На вопросы, которые задает не сознание вообще, но возможная экзистенция в пограничных ситуациях, я не нахожу в мире такого ответа, который был бы значим для всех как некое всеобщее знание. Но экзистенция, если она исторически понимает себя самое во взгляде на бытие, слышит ответ: в образах и понятиях, которые, будучи каждое конечным предметом, суть символы, она предается глубине трансцендентного основания. Доведенный до сознания в опрошенной предметности, символ становится шифром: рукописанием другого, которое, неразборчивое в общей форме, расшифровывают экзистенциально. Поскольку мы должны удержать предмет, как если бы он сам в своей объективности и был трансценденцией, он оказывается нестоек (ohne Bestand) и распадается. Но там, где в нем является для экзистенции абсолютное, - он несравненно действителен. В исчезновении своего бытия предметом он обличает (zur Gegenwart bringt) для экзистенции подлинное бытие.
Тем самым выступает перед нами такая предметность, которой не встречалось в анализах понятий бытия. Относящиеся к ней предметы не суть действительности в том смысле, чтобы они могли быть даны мне где-нибудь эмпирически как объекты. Как таковые, с точки зрения реалистического исследования существования в мире они суть смутные фантазии сознания. Они суть в сознании абсолютные предметы вообще для экзистенции, поскольку в них экзистенция становится прозрачной для себя и уверяется в своей трансценденции. Не рассудок, но фантазия, - однако не произвольная фантазия сознания, но фантазия как игра экзистенциального основания, становится органом, посредством которого экзистенция удостоверяется в бытии.
Для еще не спрашивающего субстанциального сознания существование абсолютных предметов, как явления трансценденции, совершенно само собою разумеется, символ еще не осознается им как шифр. Оно еще не проводит разделения эмпирического и трансцендентного бытия. В бесспорной объективности его взору предстоит, как существование вместе со всяким другим существованием, то, что впоследствии есть трансценденция. Здесь нет никакой направленной на нее рефлексии, нет сознания субъективности. Вера и неверие еще не противоположены друг другу. Один из великих кризисов экзистенции в сознании есть то мгновение, в котором прекращается самоочевидность бытия. Только благодаря этому различаются эмпирически реальный и трансцендентный предмет. От этого кризиса - исторически не раз случавшегося в истории становящегося объективным духа в великие эпохи просвещения - не избавлен ни один индивид. Его невозможно сделать небывшим, нельзя даже устранить его одним желанием, - только в нем возникают для самобытия ясность и истина, вопрос и риск.

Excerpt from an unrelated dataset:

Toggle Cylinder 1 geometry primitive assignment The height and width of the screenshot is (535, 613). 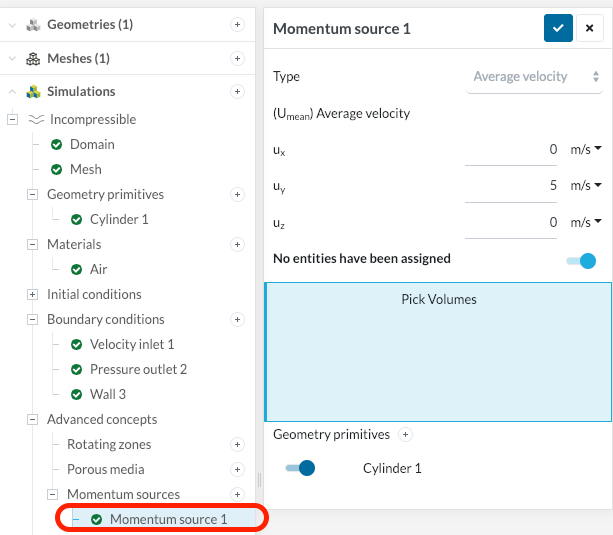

Из историчности человеческих экзистенций в том виде, как она сделалась объективной в традиции, нам предстает неизмеримо огромный мир метафизических предметов, не имеющих эмпирического существования, которое было бы адекватно их смыслу. Они произошли из экзистенции, тянущейся в предметном к трансценденции. Они - язык исходящей от другого речи, но, как говорящие таким образом, они не суть объективные предметы, в качестве которых их бытие ничтожно также и для сознания вообще, - но они замещают нечто, что никогда не может сделаться предметным как оно само. Поэтому они - символы; не действительность, которую можно схватить руками, и не значимость, которую принудительным образом необходимо мыслить; они - шифры действительностей, открывающихся в актах их мышления, и как таковые они могут быть услышаны только экзистенцией, читающей их в среде (im Medium) сознания вообще.
Это философствование, последнее в ряду сознательного просветления, исторически бывает первым: ибо человек удостоверялся в бытии, с которым как с подлинным бытием он соотносит себя, в символических предметах, еще прежде, нежели он достиг чистоты ориентирования в мире, выяснения его границ и пришел к просветлению экзистенции в самобытии.
Метафизическое мышление, как историчное, не может быть ни завершено, ни зафиксировано как одно, единственно истинное мышление. Оно остается в напряжении с самим собою и с обликами, ему чуждыми.